Fe(Natrium)= ((Natrium(Harn)*Kreatinin(Serum))/(Natrium(Serum)*Kreatinin(Harn)))*100

Normalwerte: 1-3%
< 1%: Verminderung des effektiv zirkulierenden Volumen (prärenales ANV)
>3%: renaler Natriumverlust (z.B. akuter Tubulusschaden)

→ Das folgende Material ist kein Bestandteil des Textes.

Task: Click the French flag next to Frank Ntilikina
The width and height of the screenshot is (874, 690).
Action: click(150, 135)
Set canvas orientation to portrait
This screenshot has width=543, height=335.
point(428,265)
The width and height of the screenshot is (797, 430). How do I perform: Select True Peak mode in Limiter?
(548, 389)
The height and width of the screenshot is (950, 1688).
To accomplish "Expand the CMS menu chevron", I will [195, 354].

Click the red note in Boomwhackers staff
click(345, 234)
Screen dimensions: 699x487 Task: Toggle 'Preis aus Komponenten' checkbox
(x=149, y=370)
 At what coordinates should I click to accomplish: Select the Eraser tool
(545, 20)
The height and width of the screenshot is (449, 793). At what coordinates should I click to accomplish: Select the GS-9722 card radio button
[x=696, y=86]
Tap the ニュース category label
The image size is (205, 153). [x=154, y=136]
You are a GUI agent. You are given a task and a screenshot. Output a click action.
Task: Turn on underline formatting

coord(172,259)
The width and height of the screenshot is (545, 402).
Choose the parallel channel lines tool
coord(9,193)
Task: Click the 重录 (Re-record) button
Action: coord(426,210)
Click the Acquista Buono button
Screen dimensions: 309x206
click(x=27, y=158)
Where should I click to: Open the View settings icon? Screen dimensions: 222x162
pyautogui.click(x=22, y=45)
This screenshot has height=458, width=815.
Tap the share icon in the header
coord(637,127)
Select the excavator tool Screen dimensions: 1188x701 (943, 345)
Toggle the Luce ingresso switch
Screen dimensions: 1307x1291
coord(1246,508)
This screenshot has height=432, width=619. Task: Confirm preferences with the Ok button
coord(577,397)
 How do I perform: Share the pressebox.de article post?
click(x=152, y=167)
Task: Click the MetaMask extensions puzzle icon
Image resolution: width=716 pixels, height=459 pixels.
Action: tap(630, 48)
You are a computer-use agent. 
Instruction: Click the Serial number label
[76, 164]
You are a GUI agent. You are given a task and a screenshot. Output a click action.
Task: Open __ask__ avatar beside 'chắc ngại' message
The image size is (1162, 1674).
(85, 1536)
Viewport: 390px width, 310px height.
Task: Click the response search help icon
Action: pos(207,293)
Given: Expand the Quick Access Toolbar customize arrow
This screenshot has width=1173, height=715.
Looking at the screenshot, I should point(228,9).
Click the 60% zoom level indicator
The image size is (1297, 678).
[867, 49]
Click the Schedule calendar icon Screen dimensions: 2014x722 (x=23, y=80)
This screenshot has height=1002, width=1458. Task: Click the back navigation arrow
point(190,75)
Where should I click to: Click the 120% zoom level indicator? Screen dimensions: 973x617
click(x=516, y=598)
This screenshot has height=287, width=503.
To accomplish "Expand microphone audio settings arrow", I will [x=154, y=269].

Eine Verminderung des effektiv zirkulierenden Volumens führt zu einer Stimulierung des RAAS und ADH Systems und zu einer nahezu vollständigen Rückresorption von Natrium in der Niere (Harn Natrium < 10 mmol/l). Da die Natriumkonzentration im Harn jedoch von der Harnmenge abhängt ist diese vor allem bei polyurischen Patienten oft nicht verwertbar. Eine von der Harnmenge unabhängige Abschätzung der renalen Natriumelimination gelingt mit der Berechnung der FeNa. Diese beschreibt den prozentualen Anteil an glomerulär filtriertem Natrium welcher im Endharn ausgeschieden wird. Wie alle fraktionellen Exkretionsraten ist auch die FeNa nicht nur vom Anteil an rückresorbierten Natrium, sondern auch von der filtrierten Menge abhängig. Bei normaler Nierenfunktion liegt beim prärenalen ANV die typische FeNa <0,5%.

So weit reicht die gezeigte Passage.